Please repeat every line of the records below word for word, leaving out the pictures.
— Begin EXTRACTED RECORDS —
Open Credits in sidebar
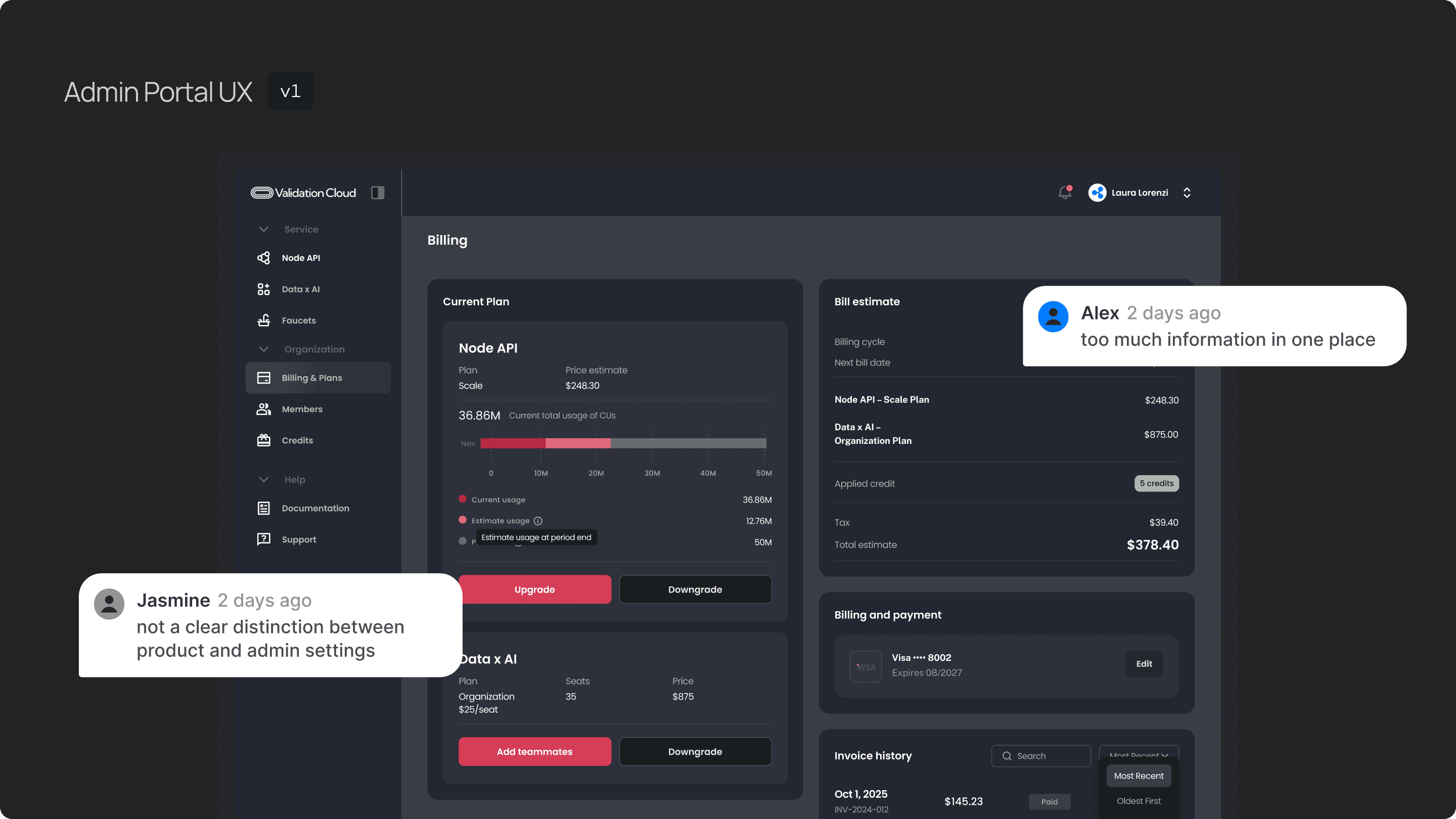This screenshot has width=1456, height=819. [x=297, y=440]
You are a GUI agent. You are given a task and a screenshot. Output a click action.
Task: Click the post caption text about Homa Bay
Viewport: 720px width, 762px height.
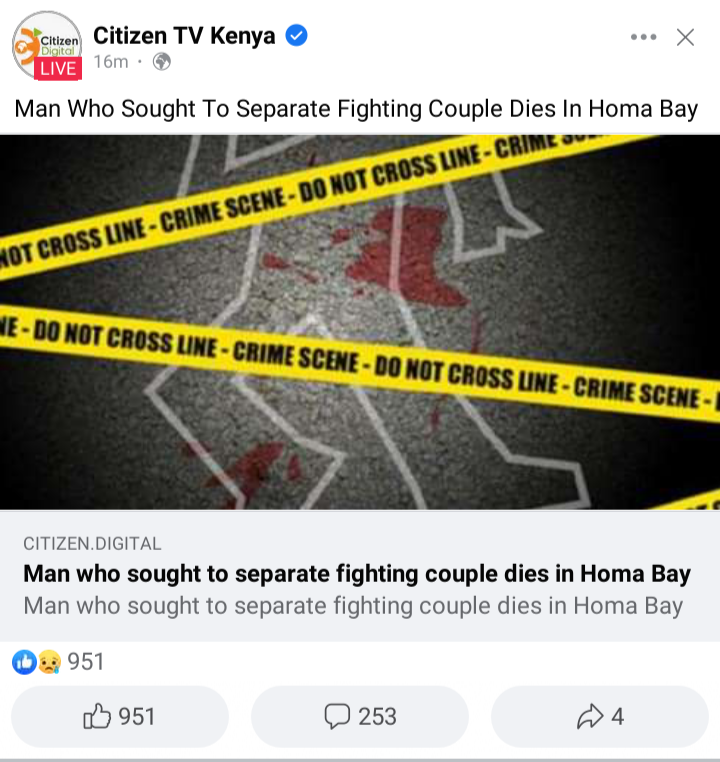click(x=356, y=108)
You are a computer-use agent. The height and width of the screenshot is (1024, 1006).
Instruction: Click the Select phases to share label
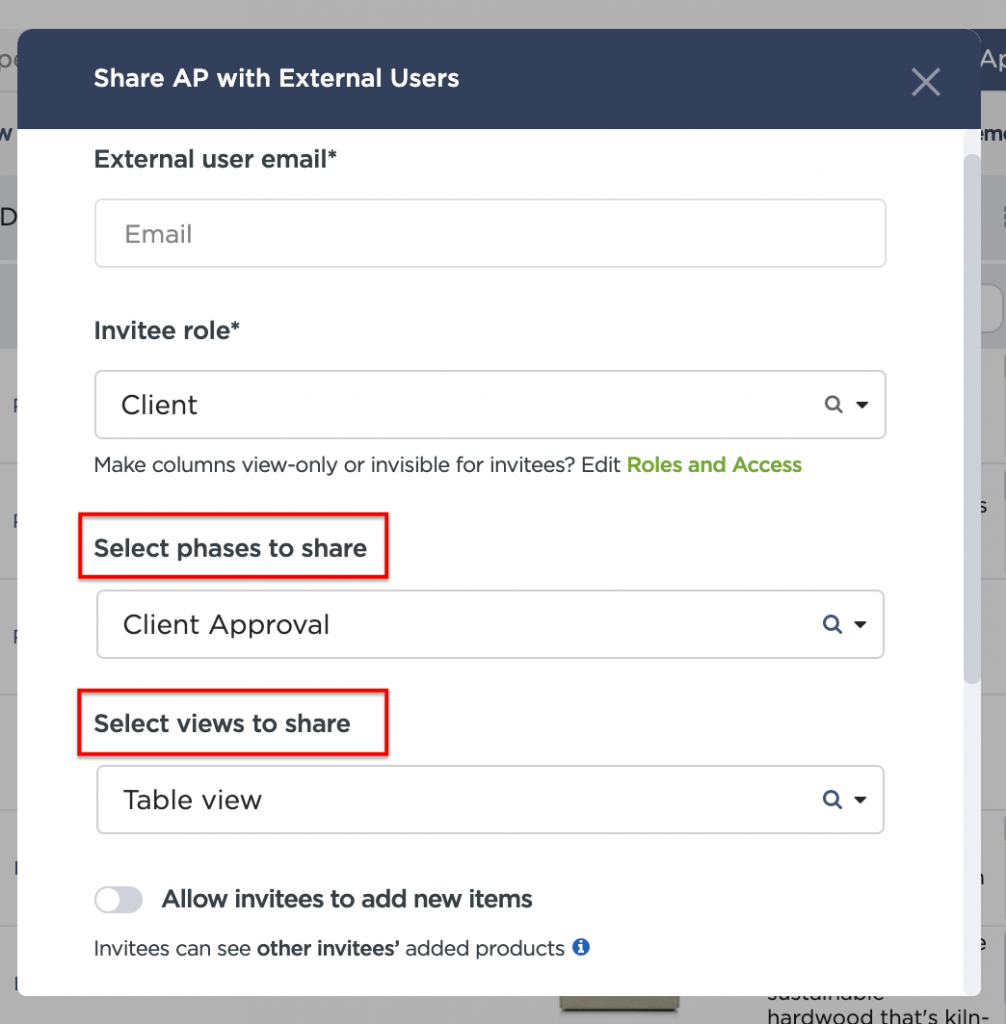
— End EXTRACTED RECORDS —
*THE REPLY*
Open Credits in sidebar
This screenshot has width=1456, height=819. [x=297, y=440]
You are a GUI agent. You are given a task and a screenshot. Output a click action.
Task: Click the post caption text about Homa Bay
Viewport: 720px width, 762px height.
click(x=356, y=108)
You are a computer-use agent. The height and width of the screenshot is (1024, 1006).
Instruction: Click the Select phases to share label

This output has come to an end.